In year one, more than one million clinicians who were eligible for the Merit-based Incentive Payment System (MIPS) qualified to receive a MIPS payment change. Of those, 95 percent reported data as either an individual, part of a group, or through an Alternative Payment Model (APM) and received a neutral payment adjustment or better, with only five percent earning a negative change. Under the APM track, 99,076 eligible clinicians earned Qualifying APM Participant (QP) status.

Results for year one are summarized below:

  • 71% of MIPS eligible clinicians earned a positive adjustment and an adjustment for exceptional performance
  • 22% earned a positive payment adjustment
  • 2% earned a neutral adjustment, meaning there was no increase or decrease
  • 5% earned a negative payment adjustment

According to the CMS announcement, “It is important to remember that the funds available for positive payment adjustments are limited by the budget neutrality requirements in MIPS, as established by law under the Medicare Access and CHIP Reauthorization Act of 2015 (MACRA).”

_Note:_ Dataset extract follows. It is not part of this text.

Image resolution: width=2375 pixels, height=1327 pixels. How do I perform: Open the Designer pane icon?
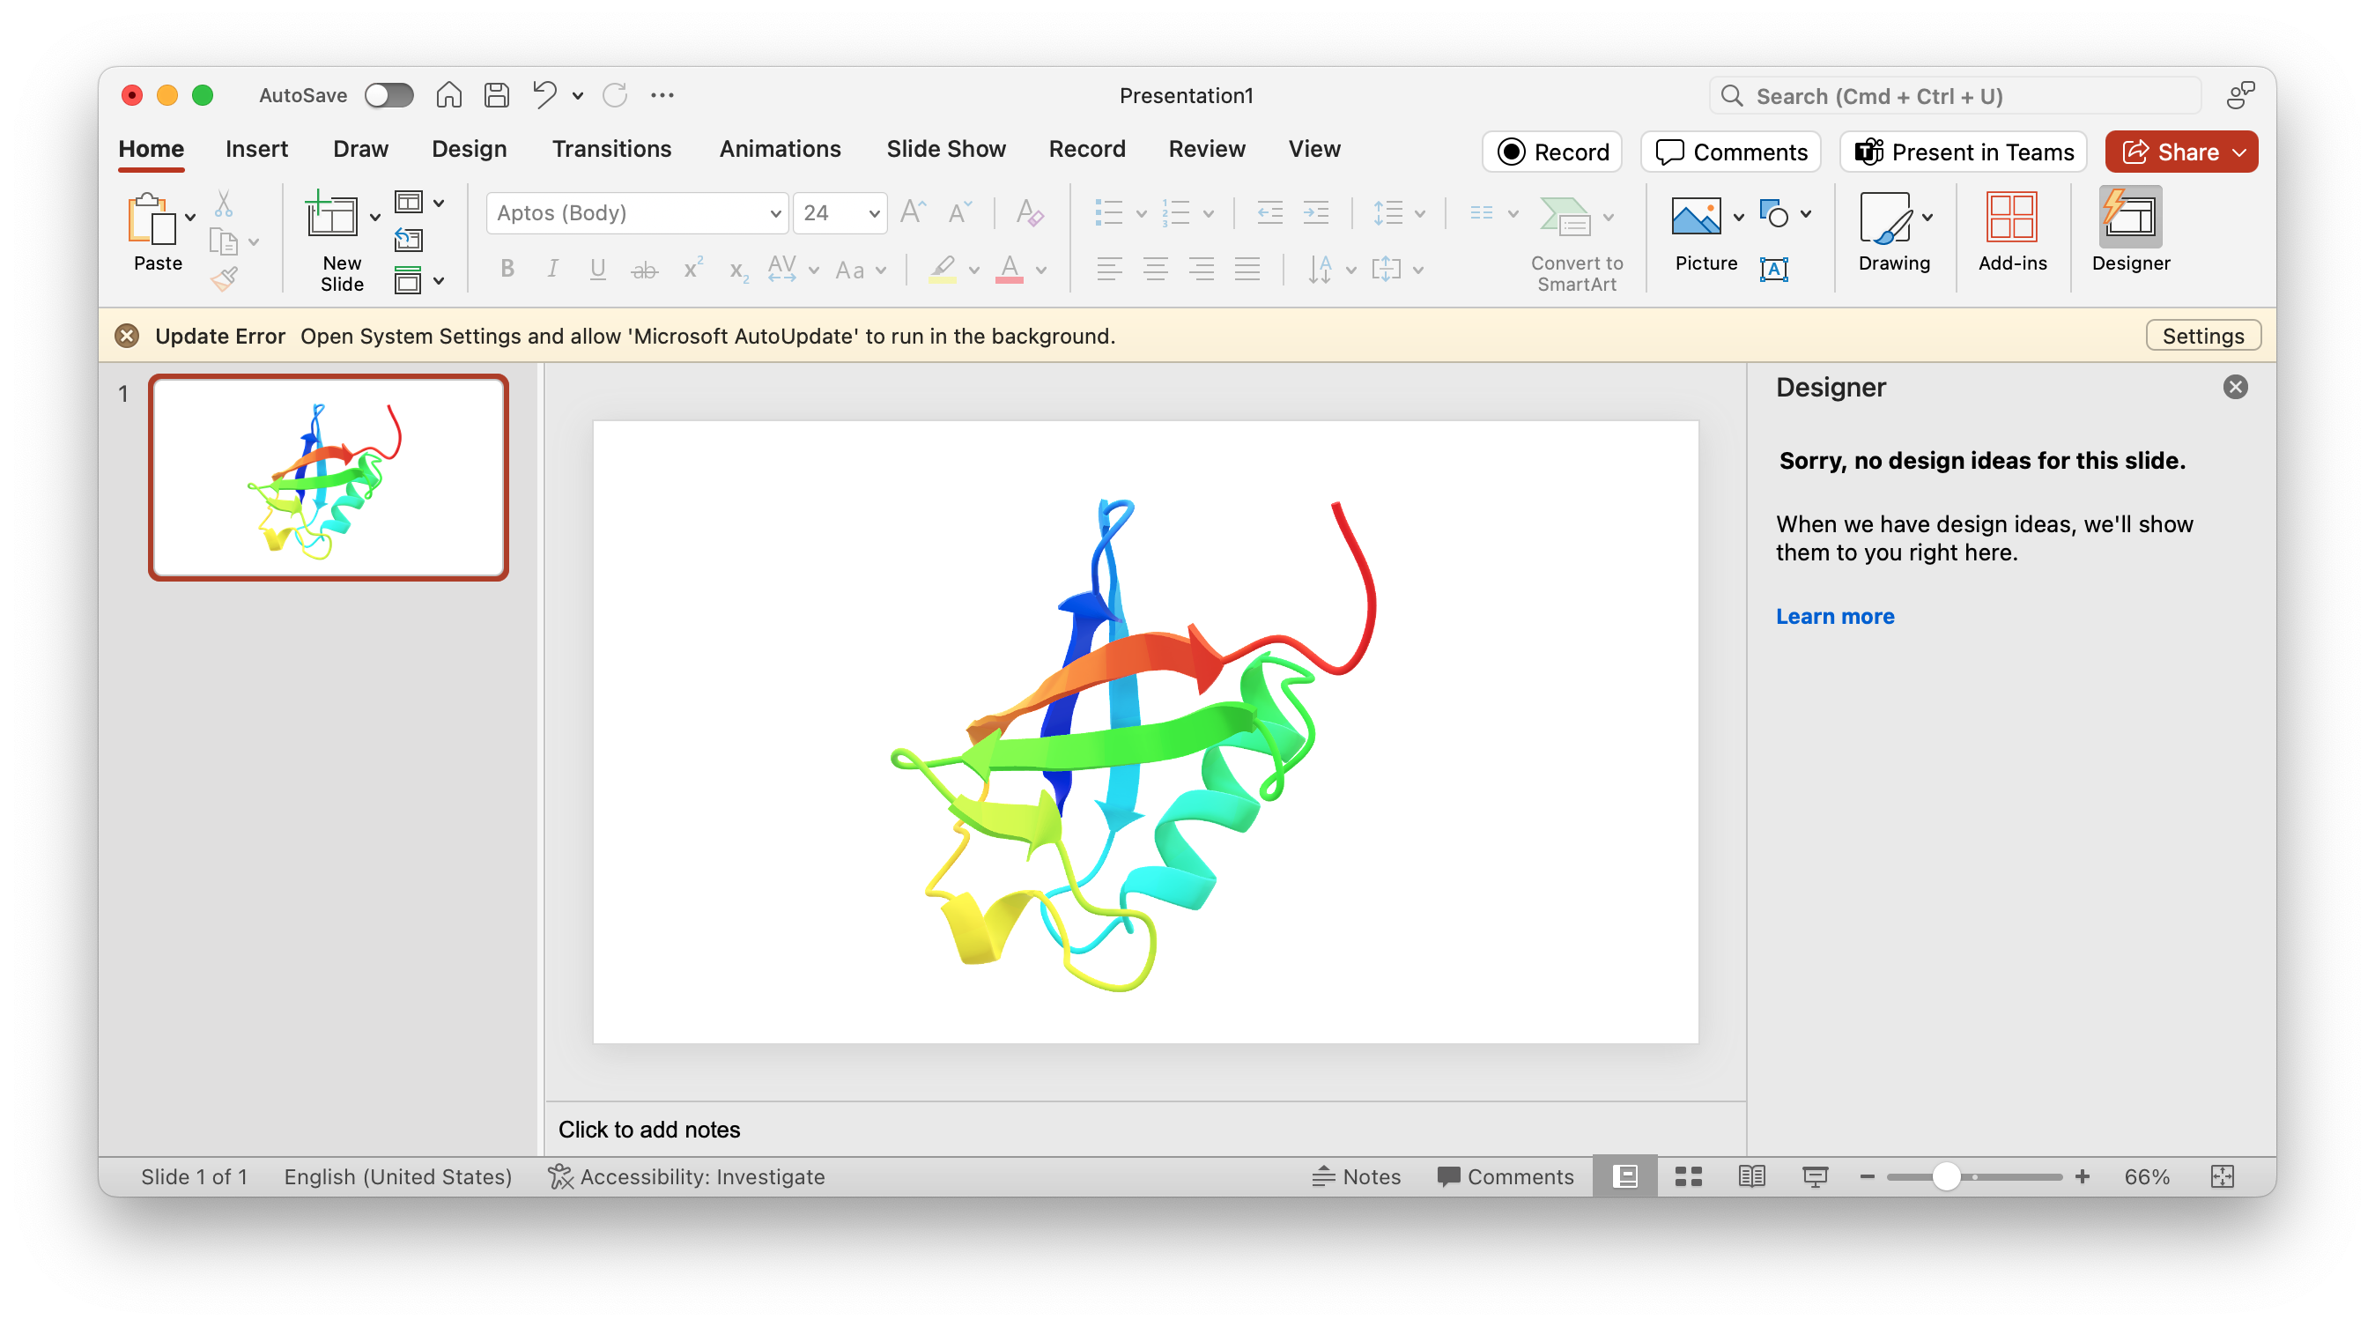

The overall national mean score for MIPS-eligible clinicians was 74.01 points, and the national median was 88.97 points.

  • Clinicians participating in MIPS as individuals or groups received a mean score of 65.71 points and a median score of 83.04 points.
  • Clinicians participating in MIPS through an APM received a mean score of 87.64 points and a median score of 91.67 points.

CMS credits the low performance threshold and the “pick your pace” program feature for providing flexibility and encouraging participation. It is expected that gradual increases in performance thresholds will significantly impact payments in the future.